# Work item:
Your answer should be every line below that includes the word "right".

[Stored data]
========================================

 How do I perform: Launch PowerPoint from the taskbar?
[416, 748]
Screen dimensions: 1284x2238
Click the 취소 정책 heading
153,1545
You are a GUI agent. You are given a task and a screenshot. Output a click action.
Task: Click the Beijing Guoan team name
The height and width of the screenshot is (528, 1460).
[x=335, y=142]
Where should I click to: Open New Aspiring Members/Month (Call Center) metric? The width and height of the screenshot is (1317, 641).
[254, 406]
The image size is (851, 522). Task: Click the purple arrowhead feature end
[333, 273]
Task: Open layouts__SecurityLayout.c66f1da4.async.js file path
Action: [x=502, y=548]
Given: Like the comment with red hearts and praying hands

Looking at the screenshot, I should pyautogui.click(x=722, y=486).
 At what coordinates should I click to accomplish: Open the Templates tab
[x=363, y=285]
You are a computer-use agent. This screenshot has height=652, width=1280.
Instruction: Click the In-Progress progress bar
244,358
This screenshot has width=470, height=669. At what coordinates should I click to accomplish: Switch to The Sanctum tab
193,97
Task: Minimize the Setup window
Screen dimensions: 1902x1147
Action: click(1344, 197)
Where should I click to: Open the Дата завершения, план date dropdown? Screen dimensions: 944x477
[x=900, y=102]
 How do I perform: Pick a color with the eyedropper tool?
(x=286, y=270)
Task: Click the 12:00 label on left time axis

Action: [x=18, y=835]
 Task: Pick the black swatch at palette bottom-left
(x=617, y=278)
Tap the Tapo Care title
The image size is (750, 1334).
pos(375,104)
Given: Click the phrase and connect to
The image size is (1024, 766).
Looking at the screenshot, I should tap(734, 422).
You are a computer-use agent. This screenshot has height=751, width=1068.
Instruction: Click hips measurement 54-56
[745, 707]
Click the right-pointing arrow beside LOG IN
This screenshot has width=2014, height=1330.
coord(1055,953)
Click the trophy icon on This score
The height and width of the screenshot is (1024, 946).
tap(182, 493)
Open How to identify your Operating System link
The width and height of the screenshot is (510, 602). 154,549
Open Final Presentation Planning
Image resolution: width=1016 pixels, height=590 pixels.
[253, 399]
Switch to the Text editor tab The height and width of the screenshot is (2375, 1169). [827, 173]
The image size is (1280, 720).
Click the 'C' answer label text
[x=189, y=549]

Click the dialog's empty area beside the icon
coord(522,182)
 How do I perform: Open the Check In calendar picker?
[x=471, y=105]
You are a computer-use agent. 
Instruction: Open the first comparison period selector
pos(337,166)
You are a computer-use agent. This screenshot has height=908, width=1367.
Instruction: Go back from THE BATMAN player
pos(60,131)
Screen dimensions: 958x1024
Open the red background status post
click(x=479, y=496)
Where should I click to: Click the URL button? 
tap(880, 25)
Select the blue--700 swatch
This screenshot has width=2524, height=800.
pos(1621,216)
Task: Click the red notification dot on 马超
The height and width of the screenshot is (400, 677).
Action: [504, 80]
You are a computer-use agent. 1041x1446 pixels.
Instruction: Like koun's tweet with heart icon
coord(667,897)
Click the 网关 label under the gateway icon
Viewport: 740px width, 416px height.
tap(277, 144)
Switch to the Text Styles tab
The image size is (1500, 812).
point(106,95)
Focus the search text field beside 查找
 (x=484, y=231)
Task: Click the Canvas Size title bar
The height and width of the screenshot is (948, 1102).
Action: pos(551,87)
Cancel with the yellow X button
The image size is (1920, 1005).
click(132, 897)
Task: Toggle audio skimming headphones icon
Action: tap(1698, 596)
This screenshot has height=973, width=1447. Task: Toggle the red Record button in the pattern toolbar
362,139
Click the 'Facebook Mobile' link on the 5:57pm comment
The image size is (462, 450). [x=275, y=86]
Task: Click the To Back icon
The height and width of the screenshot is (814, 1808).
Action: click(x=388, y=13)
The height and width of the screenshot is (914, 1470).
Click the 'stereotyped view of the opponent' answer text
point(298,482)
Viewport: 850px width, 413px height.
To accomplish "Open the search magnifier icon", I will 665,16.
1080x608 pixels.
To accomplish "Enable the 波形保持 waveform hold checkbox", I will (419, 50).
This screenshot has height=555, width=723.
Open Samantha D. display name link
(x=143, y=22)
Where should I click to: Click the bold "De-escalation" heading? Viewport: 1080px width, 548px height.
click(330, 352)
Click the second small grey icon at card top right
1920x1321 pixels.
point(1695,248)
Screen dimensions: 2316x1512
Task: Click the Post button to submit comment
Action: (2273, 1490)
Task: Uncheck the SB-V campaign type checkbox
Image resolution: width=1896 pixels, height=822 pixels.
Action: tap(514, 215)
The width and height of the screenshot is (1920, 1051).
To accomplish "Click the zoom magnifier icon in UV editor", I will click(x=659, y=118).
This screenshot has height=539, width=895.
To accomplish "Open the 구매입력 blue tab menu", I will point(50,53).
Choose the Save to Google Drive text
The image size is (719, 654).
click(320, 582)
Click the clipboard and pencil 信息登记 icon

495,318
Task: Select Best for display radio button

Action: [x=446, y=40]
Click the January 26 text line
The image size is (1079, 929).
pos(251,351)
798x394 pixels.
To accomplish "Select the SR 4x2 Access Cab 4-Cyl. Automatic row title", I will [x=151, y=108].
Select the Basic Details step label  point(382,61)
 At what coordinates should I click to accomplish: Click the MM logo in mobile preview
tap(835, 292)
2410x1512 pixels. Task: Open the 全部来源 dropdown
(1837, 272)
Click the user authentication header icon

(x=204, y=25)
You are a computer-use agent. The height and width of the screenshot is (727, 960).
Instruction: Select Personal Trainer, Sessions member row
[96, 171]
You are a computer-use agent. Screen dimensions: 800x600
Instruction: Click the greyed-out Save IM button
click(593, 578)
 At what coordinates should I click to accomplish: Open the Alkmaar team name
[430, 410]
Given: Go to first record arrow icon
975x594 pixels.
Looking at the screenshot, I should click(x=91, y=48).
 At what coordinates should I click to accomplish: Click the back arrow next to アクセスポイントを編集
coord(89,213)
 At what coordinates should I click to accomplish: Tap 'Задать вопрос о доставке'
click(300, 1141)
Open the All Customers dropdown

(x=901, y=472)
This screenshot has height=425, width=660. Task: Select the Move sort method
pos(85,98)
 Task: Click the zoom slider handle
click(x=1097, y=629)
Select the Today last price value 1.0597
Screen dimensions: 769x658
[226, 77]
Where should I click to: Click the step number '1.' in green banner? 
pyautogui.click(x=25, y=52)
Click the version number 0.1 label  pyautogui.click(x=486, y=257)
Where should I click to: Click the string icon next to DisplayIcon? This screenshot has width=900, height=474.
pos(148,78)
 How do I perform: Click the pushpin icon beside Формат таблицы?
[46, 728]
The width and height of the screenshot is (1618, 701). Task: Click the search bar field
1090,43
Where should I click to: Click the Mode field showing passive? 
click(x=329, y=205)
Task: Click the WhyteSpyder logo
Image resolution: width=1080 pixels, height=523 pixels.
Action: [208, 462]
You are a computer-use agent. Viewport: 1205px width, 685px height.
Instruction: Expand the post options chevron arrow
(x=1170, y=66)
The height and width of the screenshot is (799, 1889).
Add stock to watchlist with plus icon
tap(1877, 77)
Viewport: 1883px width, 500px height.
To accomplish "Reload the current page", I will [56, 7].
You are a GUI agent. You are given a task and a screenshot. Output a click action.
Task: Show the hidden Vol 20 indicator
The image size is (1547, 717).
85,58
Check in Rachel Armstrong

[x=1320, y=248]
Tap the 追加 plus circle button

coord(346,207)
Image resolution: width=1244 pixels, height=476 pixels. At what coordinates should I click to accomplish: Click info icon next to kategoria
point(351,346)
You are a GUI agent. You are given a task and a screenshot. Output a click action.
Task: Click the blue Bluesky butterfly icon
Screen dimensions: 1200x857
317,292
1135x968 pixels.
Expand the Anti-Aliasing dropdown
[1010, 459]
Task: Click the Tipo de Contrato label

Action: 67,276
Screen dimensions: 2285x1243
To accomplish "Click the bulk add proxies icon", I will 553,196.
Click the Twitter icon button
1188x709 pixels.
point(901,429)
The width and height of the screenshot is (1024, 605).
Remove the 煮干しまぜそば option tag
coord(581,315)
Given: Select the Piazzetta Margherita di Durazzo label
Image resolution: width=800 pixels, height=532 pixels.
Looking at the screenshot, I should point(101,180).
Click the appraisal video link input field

========================================

# Written reply:
Click the right-pointing arrow beside LOG IN
Click the second small grey icon at card top right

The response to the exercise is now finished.